Groups petition to save coral

NO TRANSPLANT::Environmentalist groups disagree with the MOEA about transplanting a coral habitat that overlaps a site where CPC Corp plans to build a natural gas terminal

By Lin Chia-nan  /  Staff reporter

Sat, Oct 07, 2017 - Page 3

Environmental groups yesterday petitioned the Council of Agriculture (COA) to protect the first-level endangered coral Polycyathus chaishanensis from CPC Corp, Taiwan’s (CPC) development project in Taoyuan’s Guanyin Industrial Park, by designating its habitat as a conservation area.

The coral’s habitat overlaps with CPC’s planned site for its third liquefied natural gas terminal, on which construction was originally scheduled to begin in August. The terminal is to supply natural gas to Taiwan Power Co’s Datan Power Station from July 2022.
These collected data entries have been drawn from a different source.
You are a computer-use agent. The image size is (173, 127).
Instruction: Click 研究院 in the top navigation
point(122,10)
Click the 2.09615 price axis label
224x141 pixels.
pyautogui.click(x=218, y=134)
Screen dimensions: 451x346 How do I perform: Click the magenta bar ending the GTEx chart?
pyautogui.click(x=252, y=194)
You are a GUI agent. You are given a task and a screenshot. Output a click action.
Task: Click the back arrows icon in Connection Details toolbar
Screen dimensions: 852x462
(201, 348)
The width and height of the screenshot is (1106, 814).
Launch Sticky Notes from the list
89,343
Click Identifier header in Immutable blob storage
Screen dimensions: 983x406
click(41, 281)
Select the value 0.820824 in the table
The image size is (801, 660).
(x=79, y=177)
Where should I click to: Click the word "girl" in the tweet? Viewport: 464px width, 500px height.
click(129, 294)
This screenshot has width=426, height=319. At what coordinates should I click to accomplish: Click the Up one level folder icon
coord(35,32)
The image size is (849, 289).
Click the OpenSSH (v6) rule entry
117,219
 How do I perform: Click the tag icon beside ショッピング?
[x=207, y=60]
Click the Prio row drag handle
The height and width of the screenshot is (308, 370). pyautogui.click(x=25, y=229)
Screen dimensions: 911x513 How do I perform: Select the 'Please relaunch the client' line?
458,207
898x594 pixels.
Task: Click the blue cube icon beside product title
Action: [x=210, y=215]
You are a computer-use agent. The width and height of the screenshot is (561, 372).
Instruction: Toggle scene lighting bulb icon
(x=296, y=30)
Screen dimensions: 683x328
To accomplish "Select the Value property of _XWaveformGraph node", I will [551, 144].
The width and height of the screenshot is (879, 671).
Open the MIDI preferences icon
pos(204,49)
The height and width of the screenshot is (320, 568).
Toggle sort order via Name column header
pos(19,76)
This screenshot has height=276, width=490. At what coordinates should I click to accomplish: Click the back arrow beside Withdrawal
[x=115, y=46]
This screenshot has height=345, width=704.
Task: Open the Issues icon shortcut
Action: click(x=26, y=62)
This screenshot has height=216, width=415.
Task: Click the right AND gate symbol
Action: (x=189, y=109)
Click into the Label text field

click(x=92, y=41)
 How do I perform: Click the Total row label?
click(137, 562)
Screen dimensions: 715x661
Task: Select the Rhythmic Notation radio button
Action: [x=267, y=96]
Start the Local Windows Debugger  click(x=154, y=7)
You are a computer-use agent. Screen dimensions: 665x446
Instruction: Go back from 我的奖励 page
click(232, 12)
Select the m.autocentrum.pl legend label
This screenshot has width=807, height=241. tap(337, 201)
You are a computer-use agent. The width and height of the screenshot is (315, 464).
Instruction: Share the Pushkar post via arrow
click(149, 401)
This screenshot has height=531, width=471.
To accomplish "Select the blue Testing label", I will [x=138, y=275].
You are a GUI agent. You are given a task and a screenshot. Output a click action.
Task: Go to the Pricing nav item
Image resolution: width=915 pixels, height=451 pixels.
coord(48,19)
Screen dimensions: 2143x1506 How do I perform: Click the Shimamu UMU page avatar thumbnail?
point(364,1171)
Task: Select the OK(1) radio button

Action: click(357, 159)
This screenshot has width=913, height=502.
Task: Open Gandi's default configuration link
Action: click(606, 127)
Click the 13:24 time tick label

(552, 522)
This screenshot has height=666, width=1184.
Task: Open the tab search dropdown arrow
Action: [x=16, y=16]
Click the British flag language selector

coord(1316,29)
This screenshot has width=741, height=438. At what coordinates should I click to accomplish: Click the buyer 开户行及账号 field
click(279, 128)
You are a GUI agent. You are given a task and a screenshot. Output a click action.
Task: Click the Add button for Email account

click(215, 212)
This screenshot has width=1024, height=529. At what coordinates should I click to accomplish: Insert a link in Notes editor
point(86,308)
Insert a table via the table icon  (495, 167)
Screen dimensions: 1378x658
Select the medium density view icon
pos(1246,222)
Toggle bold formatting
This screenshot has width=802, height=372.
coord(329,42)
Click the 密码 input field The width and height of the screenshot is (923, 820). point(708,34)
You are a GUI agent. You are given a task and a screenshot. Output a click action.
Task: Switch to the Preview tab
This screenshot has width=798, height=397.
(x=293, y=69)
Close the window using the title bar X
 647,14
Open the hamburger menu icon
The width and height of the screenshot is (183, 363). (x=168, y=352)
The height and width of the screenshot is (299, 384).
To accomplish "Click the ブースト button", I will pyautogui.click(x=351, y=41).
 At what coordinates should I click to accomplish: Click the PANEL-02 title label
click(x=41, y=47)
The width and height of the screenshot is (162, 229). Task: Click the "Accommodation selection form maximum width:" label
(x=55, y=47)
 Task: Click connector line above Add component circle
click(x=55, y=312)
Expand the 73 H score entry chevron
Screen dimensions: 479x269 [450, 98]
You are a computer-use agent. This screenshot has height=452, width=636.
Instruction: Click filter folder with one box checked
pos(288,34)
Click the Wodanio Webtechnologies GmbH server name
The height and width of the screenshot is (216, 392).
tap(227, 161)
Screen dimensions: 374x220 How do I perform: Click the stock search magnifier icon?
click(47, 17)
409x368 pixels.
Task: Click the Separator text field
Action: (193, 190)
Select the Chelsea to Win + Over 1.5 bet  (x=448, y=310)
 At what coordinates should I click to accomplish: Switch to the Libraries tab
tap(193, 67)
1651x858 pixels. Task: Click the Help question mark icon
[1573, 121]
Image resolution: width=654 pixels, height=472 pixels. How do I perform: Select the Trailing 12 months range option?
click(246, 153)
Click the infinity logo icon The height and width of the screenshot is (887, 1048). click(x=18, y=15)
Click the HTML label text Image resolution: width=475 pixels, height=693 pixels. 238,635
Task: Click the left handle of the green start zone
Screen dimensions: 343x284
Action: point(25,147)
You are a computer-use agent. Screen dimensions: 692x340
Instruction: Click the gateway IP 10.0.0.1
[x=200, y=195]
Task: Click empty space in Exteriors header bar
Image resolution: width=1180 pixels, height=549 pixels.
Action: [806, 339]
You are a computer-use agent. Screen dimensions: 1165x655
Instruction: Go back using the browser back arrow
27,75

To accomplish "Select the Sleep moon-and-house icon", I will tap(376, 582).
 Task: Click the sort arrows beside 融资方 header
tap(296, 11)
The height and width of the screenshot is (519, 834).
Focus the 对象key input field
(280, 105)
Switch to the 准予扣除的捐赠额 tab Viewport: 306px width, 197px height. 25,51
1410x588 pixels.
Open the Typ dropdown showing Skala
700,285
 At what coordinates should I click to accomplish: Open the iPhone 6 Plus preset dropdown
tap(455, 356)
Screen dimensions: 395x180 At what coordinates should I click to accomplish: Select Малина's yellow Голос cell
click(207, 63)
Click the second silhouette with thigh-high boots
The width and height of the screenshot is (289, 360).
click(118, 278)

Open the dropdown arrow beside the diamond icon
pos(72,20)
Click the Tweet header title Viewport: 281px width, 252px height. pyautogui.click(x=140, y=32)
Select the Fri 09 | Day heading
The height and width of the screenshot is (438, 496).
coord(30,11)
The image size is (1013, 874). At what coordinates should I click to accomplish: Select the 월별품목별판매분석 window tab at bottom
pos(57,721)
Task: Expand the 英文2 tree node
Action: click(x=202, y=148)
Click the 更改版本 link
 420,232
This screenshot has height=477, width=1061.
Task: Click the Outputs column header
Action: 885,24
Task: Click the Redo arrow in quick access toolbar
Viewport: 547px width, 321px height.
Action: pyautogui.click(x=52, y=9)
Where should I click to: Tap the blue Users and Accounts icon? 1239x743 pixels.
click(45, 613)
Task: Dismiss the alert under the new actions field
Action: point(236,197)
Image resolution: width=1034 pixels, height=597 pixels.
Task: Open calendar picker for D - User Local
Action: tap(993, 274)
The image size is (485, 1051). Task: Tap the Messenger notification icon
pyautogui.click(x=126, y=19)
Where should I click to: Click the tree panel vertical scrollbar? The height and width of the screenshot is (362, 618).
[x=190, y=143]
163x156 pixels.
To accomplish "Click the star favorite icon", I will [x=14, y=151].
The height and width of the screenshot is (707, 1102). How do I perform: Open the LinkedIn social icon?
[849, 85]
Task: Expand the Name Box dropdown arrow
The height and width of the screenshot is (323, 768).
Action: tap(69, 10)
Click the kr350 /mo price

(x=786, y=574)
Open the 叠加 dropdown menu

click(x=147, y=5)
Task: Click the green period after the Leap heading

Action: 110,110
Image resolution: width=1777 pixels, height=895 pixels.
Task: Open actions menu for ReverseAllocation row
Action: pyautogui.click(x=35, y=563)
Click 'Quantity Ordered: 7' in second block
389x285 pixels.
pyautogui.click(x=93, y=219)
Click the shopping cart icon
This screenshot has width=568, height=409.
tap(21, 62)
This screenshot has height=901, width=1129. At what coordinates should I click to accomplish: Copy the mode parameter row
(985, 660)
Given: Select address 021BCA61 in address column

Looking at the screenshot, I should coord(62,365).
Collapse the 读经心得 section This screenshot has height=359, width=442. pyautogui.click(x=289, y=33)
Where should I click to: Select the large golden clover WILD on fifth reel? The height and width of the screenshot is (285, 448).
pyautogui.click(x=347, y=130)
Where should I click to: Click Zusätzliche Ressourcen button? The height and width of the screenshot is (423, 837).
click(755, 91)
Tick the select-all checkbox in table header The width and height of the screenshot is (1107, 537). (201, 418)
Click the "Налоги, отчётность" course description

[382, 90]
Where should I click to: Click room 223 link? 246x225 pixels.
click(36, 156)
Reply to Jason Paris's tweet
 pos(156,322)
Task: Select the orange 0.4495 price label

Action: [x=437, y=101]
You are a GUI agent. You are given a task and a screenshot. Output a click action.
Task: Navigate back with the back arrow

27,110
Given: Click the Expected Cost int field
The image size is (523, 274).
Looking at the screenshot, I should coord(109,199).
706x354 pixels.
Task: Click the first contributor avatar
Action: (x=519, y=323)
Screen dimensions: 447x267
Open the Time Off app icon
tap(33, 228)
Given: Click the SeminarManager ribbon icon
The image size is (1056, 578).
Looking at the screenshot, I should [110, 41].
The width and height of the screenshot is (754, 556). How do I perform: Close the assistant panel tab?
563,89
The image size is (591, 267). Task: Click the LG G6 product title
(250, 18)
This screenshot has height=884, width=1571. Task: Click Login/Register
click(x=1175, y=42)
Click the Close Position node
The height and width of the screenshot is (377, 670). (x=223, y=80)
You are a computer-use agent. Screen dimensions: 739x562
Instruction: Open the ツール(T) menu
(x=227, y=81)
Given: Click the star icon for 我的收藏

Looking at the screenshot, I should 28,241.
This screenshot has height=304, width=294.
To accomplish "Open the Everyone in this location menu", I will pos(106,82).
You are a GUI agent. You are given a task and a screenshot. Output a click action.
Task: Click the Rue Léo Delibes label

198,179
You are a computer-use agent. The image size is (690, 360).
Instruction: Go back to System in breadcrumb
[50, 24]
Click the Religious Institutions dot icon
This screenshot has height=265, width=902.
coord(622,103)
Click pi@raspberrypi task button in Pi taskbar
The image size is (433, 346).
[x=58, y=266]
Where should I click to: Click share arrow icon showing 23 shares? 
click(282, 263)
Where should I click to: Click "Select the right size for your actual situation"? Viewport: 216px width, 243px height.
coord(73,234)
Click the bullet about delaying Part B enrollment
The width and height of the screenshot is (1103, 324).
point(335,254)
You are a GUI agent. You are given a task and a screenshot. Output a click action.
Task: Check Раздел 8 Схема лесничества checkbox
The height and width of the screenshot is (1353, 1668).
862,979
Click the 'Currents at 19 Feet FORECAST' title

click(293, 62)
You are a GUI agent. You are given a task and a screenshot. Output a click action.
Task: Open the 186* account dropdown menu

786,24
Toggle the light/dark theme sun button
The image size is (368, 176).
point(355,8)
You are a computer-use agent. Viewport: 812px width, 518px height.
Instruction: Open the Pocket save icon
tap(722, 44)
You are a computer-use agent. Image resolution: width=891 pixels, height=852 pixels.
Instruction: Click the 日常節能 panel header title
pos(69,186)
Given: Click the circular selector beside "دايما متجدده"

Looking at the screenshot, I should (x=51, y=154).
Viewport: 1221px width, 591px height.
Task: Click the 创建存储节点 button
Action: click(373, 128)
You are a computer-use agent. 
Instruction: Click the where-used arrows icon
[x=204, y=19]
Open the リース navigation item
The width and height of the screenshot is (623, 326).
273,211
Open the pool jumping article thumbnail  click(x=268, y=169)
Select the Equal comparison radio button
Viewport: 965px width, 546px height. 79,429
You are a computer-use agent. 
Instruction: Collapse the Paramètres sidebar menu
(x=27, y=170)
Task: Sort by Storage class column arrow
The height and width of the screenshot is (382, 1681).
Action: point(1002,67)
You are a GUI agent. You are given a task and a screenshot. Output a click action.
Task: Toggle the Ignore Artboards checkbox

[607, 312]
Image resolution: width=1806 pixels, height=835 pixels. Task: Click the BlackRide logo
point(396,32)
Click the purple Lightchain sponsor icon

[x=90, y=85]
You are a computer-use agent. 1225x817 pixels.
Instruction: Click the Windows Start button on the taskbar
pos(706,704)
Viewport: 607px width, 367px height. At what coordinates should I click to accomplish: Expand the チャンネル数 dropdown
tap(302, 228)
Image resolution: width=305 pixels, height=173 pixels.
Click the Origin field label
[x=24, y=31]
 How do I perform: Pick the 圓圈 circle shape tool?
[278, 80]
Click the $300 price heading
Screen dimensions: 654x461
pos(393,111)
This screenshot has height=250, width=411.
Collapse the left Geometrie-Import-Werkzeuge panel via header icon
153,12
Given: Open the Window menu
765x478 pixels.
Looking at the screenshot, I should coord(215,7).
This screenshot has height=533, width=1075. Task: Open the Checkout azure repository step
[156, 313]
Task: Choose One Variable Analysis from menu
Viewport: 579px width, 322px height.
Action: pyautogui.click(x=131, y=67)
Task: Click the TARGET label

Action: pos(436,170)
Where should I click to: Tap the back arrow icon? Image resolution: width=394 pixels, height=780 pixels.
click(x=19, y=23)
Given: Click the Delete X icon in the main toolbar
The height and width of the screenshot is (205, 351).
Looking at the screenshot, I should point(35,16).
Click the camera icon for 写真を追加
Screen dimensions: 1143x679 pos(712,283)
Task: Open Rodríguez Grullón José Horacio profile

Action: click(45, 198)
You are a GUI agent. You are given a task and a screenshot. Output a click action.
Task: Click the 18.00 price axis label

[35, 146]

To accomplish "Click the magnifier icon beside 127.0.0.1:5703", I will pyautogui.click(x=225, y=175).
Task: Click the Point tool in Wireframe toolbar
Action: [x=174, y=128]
Due to the project’s ecological conflict, Vice Minister of Economic Affairs Yang Wei-fu (楊偉甫) last month said the ministry would consider the Port of Taipei in New Taipei City’s Bali District (八里) as an alternative site for the terminal.

However, Minister of Economic Affairs Shen Jong-chin (沈榮津) said in a question-and-answer session at the Legislative Yuan on Thursday that the project would remain at the same location while the coral would be transplanted elsewhere.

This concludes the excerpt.